My Pets & I.

Pets mean a lot to us. Humans tend to find a companion in their pet. When I brought Kal at home, he was a tiny life. He was smaller than my feet at that time. In a short time, he has since then become a big part of my life. When he first met Coco, when we ran behind each other all the way to the day Coco died and how worried I was about him since then. Kal has come to mean a lot to me and to my parents. He has become someone who looks forward to them coming home and runs like a madman when the bell of arrival rings. Everyone in my family loves him like he is a part of the family except for Max. Max is for some reason bent on eating away the existence of Kal as a dog.

Kal and Max also write for my blog and you can go through their adventures in The Dog Blog section of this site. When pets become so close to us, we must beg the question of whether or not they can actually have some positive effect on our mental health. I introduced Kal as my symbol of hope a year back when I first met him and since then I have come a long way. Is it possible that they might have had something to do with it? Let’s look into the science of it.

Science of Pets.

Before the advent of modern medicine in the late 19th century, pets were often used in a therapeutic setting. This practice was revived later in the 1960’s. Despite the many hypotheses that claim pets have a positive effect on immunity and anxiety, researchers continue to struggle in establishing the validity and efficacy of these hypotheses. There is also the struggle to differentiate between recreational pets and therapy pets. The definition of service pets is something different altogether. In recent times, we have also seen the use of term Emotional Support Animals (ESA).

In a review of literature, it was found that there are about 20 different definitions of pets and their purposes. All these studies then go on to talk about how pets can be useful in tackling both physical and mental illnesses. This has understandably led to a lot of confusion among the experts and the debate still rages on about how recreation can be differentiated from therapy.

Pets & Mental Health.

The claims of pets, especially dogs, reducing anxiety and increasing arousal are very common to find. There is little data which can be considered convincing of this fact though. Pets do play a demonstrable role in therapy. It was observed that often kids and adults like to project their feelings on to their pets and use that as a channel to express their emotions. A child might say, “Buster (dog) was upset because people around him didn’t love him.” This could be something vital for a therapist in trying to create a bridge between the patient and themselves.

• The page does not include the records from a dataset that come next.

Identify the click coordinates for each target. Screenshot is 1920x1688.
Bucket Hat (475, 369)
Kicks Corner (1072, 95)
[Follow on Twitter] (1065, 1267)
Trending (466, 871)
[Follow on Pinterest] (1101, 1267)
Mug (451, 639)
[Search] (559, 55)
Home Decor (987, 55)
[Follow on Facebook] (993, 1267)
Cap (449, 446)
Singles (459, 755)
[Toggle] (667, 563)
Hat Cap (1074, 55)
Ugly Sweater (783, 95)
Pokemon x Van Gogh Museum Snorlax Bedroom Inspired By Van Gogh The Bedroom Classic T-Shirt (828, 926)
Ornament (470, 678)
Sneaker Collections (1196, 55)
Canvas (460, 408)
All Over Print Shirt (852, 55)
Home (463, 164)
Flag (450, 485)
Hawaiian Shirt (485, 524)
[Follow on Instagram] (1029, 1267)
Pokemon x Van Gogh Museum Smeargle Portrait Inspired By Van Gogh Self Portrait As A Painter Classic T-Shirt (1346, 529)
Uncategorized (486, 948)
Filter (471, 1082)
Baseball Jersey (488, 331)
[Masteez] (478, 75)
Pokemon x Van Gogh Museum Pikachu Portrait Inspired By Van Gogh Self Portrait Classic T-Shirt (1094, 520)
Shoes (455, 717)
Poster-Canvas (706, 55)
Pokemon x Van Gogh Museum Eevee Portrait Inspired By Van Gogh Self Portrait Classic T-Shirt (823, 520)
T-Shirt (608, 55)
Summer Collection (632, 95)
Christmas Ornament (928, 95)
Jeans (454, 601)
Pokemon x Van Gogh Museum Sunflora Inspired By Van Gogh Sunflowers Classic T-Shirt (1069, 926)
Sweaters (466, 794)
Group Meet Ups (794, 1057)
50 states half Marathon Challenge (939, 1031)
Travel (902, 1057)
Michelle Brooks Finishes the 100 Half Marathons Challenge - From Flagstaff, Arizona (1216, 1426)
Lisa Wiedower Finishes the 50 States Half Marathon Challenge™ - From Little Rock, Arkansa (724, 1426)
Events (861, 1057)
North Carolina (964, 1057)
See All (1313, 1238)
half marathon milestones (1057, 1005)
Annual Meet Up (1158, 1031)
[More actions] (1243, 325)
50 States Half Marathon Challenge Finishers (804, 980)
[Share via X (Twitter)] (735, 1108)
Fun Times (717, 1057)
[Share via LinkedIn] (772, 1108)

It was also observed that mentally ill people who regularly take their dogs out for a walk are more expressive to their psychiatrists. Their answers are quick, long and in high volume compared to a patient who doesn’t have any family pet.They also help people learn social appropriation as they give an honest and immediate feedback to our actions.

Pets mean a lot to us. Even for the best of us, the sight of our dog running towards us when we come home brings a smile on our faces. The chirping of the birds in excitement on our visit breathes a new life and just for that tiny moment, it makes us feel loved and appreciated and that fleeting feeling is what makes all of it truly worth it.